Closed ACFFF closed 4 years ago

ACFFF commented 4 years ago

Hi,when i run semantic_suma on my computer,the effect of semantic segmentation is not the same as the your demo,This is the effect I run: image compare with yours: image

i used the darknet53.

jbehley commented 4 years ago

Please see the solutions provided in https://github.com/PRBonn/rangenet_lib/issues/9 related to Nvidia's RTX Series which are as follows:

1.The rightcombination of CUDA and TensorRT.
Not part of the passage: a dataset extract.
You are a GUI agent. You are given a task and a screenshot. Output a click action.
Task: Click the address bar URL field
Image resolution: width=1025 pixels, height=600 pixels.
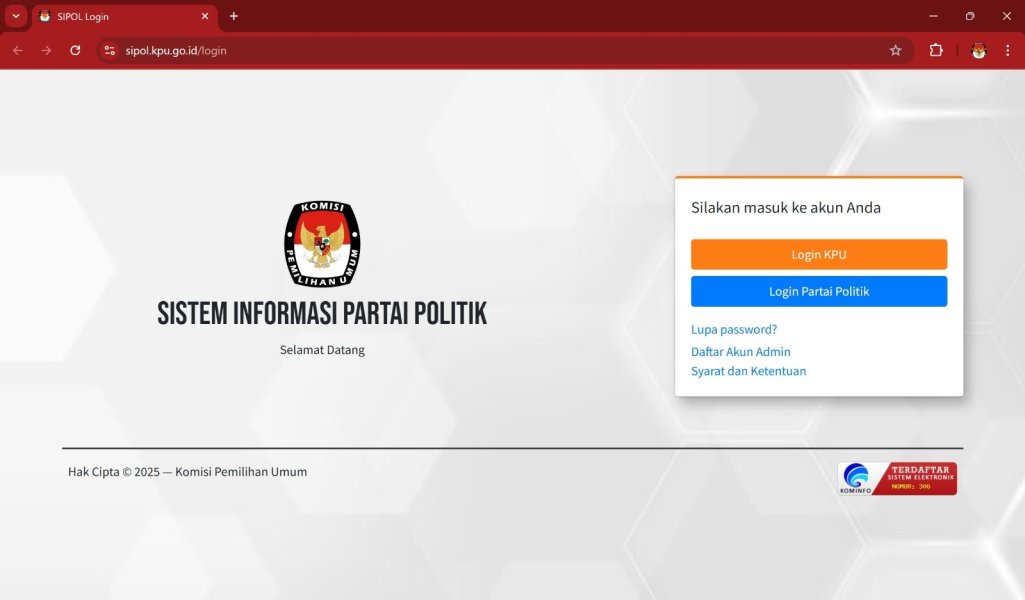pyautogui.click(x=500, y=50)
  1. Others had success with using another ONNX version.
  2. Finally, a change in the codecould resolve it: https://github.com/PRBonn/rangenet_lib/issues/9#issuecomment-644628222

Hope one of the described solutions works.

ACFFF commented 4 years ago

Please see the solutions provided in PRBonn/rangenet_lib#9 related to Nvidia's RTX Series which are as follows:

1.The rightcombination of CUDA and TensorRT.

  1. Others had success with using another ONNX version.
  2. Finally, a change in the codecould resolve it: PRBonn/rangenet_lib#9 (comment)

Hope one of the described solutions works.

thank you.i used the third way to slove it.the model darknet53 can be useful in kitti velodyne while it doesnt work in my data.i will learn https://github.com/PRBonn/lidar-bonnetal to train a model that fits my own data.

Chen-Xieyuanli commented 4 years ago

Hey @ACFFF, since the problem was solved, I'm going to close this issue.

If there is any further problem, please re-open it again.